Some Muslim authors also see Armageddon as the site of the start of the final battle between the forces of good and evil. In the Muslim scenario, however, the forces of good are on the side of Islam, while Israel plays the role of”dajjal,”or anti-Christ.

Recent decades have seen a flowering of Islamic literature about end-time scenarios. This literature expresses not only a passionate hatred of Israel and the West, but also a sense of helplessness, and mixes classical Islamic themes and traditions with vividly anti-Semitic descriptions of the bloody destruction of the Jews.


Popular Egyptian writer Said Ayyub, in his book”The Antichrist,”foresees Jews losing to Muslims at Armageddon, after which Muslims will advance upon Jerusalem. Jews will then be”burnt beneath the feet of the prophet of God … trampled under after the dawn,”Ayyub wrote.

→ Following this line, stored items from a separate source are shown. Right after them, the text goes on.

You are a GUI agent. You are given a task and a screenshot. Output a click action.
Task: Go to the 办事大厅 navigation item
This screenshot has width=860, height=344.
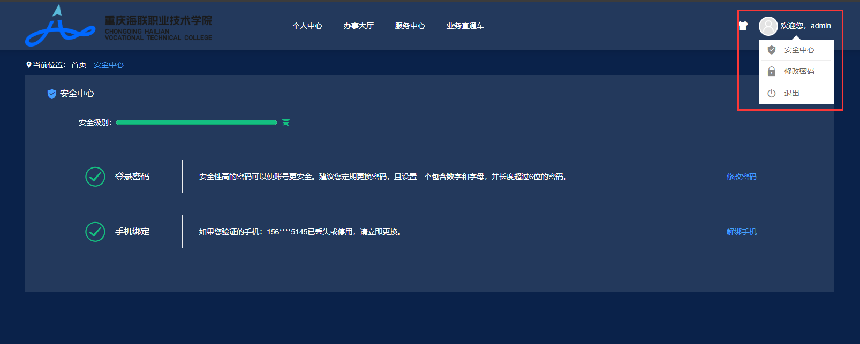coord(358,26)
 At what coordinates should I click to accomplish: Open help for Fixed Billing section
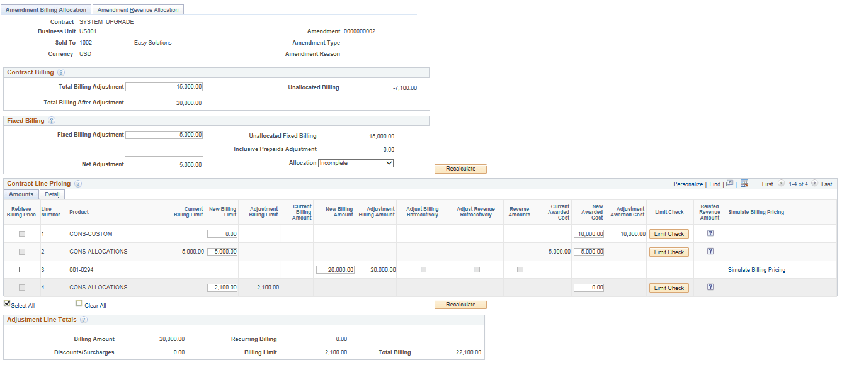52,120
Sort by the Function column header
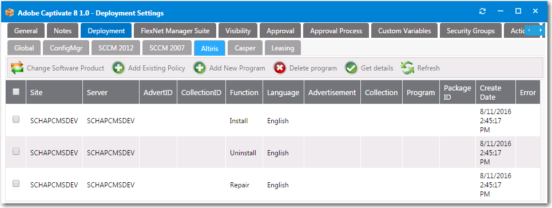The image size is (552, 208). coord(244,92)
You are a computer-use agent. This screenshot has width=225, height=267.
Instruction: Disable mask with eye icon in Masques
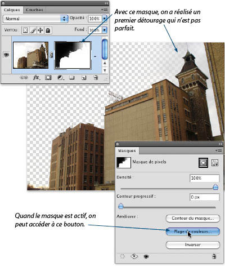[x=146, y=256]
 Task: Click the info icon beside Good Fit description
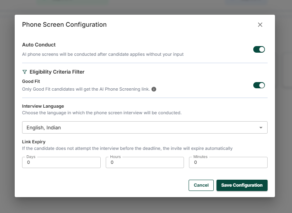pos(154,89)

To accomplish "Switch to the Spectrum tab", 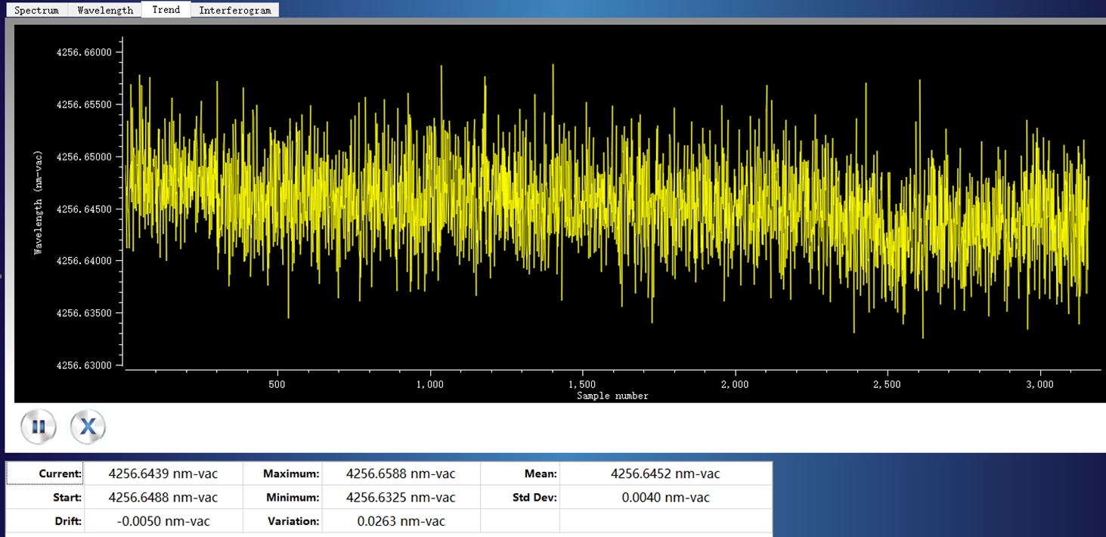I will coord(36,10).
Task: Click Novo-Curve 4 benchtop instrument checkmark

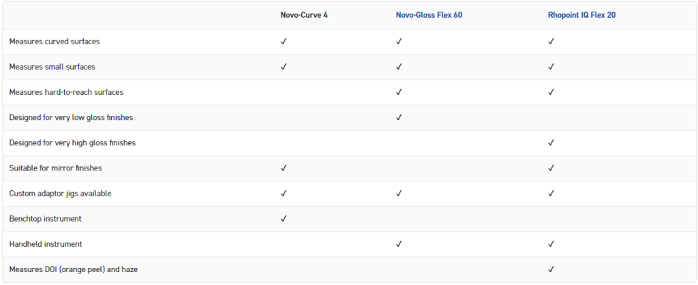Action: click(x=284, y=219)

Many Muslims expect this final confrontation to happen soon _ some even ascribe meaning to the Christian year 2000.

Yet in the Islamic view of the final conflict, as in the Jewish and Christian views, Saddam Hussein and Iraq play something of an ambivalent role. On the one hand, Hussein has been lauded by Muslims for standing up to the United States and Israel. During Desert Storm in 1991, moreover, Hussein cast himself as a heroic Islamic fighter confronting the decadent West.”Any attack against Iraq is obviously aimed at weakening the Islamic nation in its stand against the Zionist enemy,”said Palestinian Islamic leader Sheikh Ahmed Yassin, the founder of Hamas, in a recent interview with the English-language Jerusalem Post.

But more mainstream Egyptian Muslim writers have bitterly criticized Hussein for his use of chemical weapons against the Kurds and Iranians, both also being Muslims.

While many of the apocalyptic visions end in a fiery showdown of violence, plague and annihilation, that isn’t always the case.

Palestinian Sheikh Bassam Jirrar, in a popular book called”Disappearance of Israel,”anticipates a confrontation between Muslims and Israel by 2022. But in his view, that will be followed by a largely peaceful conversion to Islam of the world’s Christians and remaining Jews.


Meanwhile, many Orthodox Jews, as do the faith’s more liberal movements, scorn”messianic”aspirations, which they say have often divided _ and nearly destroyed _ the Jewish people. “There has always been a Jewish tradition that there will be tremendous war and upheaval before the messianic age, but many Jews also associate that with the Holocaust and say that it is already past,”said Ritchie, who prefers a softer vision of the future.”I think we are close, God willing, to a messianic age when all mankind will live in brotherhood and peace. Our goal should be to try to avoid another conflict and work toward a messianic age of peace, without going through another apocalypse.”